1.1.2 Les relations de clientèle de long terme

Un autre moyen pour la banque d’avoir des informations sur ses emprunteurs est de créer des relations de clientèle de long terme.

En effet, si un emprunteur potentiel a ses comptes bancaires (chèques, d’épargne, etc.) depuis un certain temps dans la banque auprès de laquelle il demande un crédit, celle-ci pourra dégager des informations intéressantes sur la situation financière du futur emprunteur. Si de plus cet emprunteur a déjà eu à emprunter auprès de la banque, cette dernière aura des informations quant au comportement de remboursement de l’emprunteur. Les coûts fixes de monitoring seront moins élevés que pour un emprunteur ’anonyme’ et la banque sera plus incitée à prêter à ses clients de long terme, s’ils se sont comportés d’une manière adéquate (Mishkin, 1992). Ces relations de long terme bénéficient aussi aux emprunteurs. Une entreprise qui a déjà eu des emprunts, pourra plus facilement en avoir de nouveaux, et cela à moindre coût puisque la banque la connaît déjà.

Un autre avantage qu’a la banque à développer des relations de long terme avec ses clients provient du risque d’aléa moral de la part des emprunteurs. En effet, si l’emprunteur veut conserver des relations de long terme avec la banque pour pouvoir emprunter dans le futur à des taux intéressants, il sera incité à mettre en place des investissements peu risqués de façon à pouvoir rembourser la banque sans problème et ne pas avoir de défaut de remboursement. Ainsi, la banque peut éviter des comportements d’aléa moral des emprunteurs, sans même intervenir directement: ce sont les emprunteurs eux-mêmes qui se comportent de manière à ne pas prendre trop de risque.

Une façon de consolider des relations de long terme entre l’entreprise et la banque est pour cette dernière d’acquérir des actions de l’entreprise qu’elle finance et dans certains cas de faire partie du conseil d’administration de l’entreprise (c’est le cas en Allemagne et au Japon en particulier). Les recherches appliquées mettent généralement en évidence que les entreprises qui ont de forts liens avec leur banque reçoivent des crédits à taux plus faible, ont besoin de moins de garanties et ont accès à une disponibilité plus grande en crédits (voir Berger et Udell, 1995 pour une application à des données américaines, Hoshi, Kashyap et Sharfstein, 1990, dans le cas du Japon et Elsas, Henke, Machauer, Rott et Schenk, 1998, pour les petites entreprises en Allemagne, et Berger, 1999, pour des références complémentaires).

------------------------------------------------------------------------

§ Tâches à réaliser
A) D'après le texte sur les relations de clientèle de long terme, pourquoi un emprunteur qui veut garder ce type de relation avec sa banque choisit-il des investissements peu risqués ? Répondez en une à trois phrases.
B) Recopiez fidèlement le passage du texte sur les relations de clientèle de long terme qui commence par « En effet, si un » et se poursuit jusqu'à « la connaît déjà. ».
C) Selon le texte sur les relations de clientèle de long terme, dans quels pays la banque fait-elle parfois partie du conseil d'administration de l'entreprise qu'elle finance ?

§ Section des données

------------------------------------------------------------------------

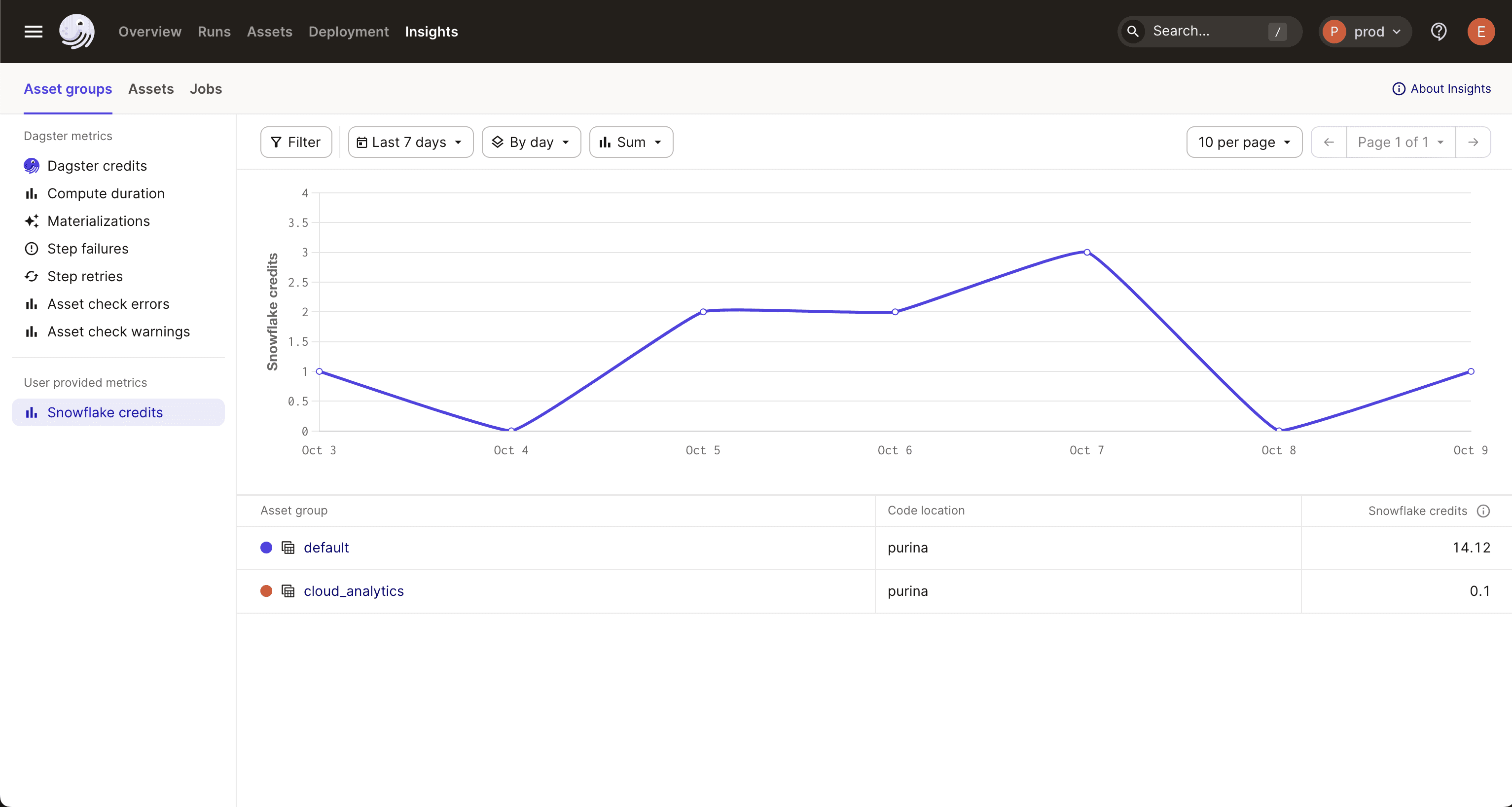
Task: Open the Asset check warnings metric
Action: (x=118, y=331)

------------------------------------------------------------------------

§ Réponses complètes
A) L'emprunteur veut pouvoir emprunter de nouveau à des taux intéressants. Il fait donc des investissements peu risqués afin de rembourser la banque sans problème et d'éviter tout défaut de remboursement.

B)
En effet, si un emprunteur potentiel a ses comptes bancaires (chèques, d’épargne, etc.) depuis un certain temps dans la banque auprès de laquelle il demande un crédit, celle-ci pourra dégager des informations intéressantes sur la situation financière du futur emprunteur. Si de plus cet emprunteur a déjà eu à emprunter auprès de la banque, cette dernière aura des informations quant au comportement de remboursement de l’emprunteur. Les coûts fixes de monitoring seront moins élevés que pour un emprunteur ’anonyme’ et la banque sera plus incitée à prêter à ses clients de long terme, s’ils se sont comportés d’une manière adéquate (Mishkin, 1992). Ces relations de long terme bénéficient aussi aux emprunteurs. Une entreprise qui a déjà eu des emprunts, pourra plus facilement en avoir de nouveaux, et cela à moindre coût puisque la banque la connaît déjà.

C) En Allemagne et au Japon.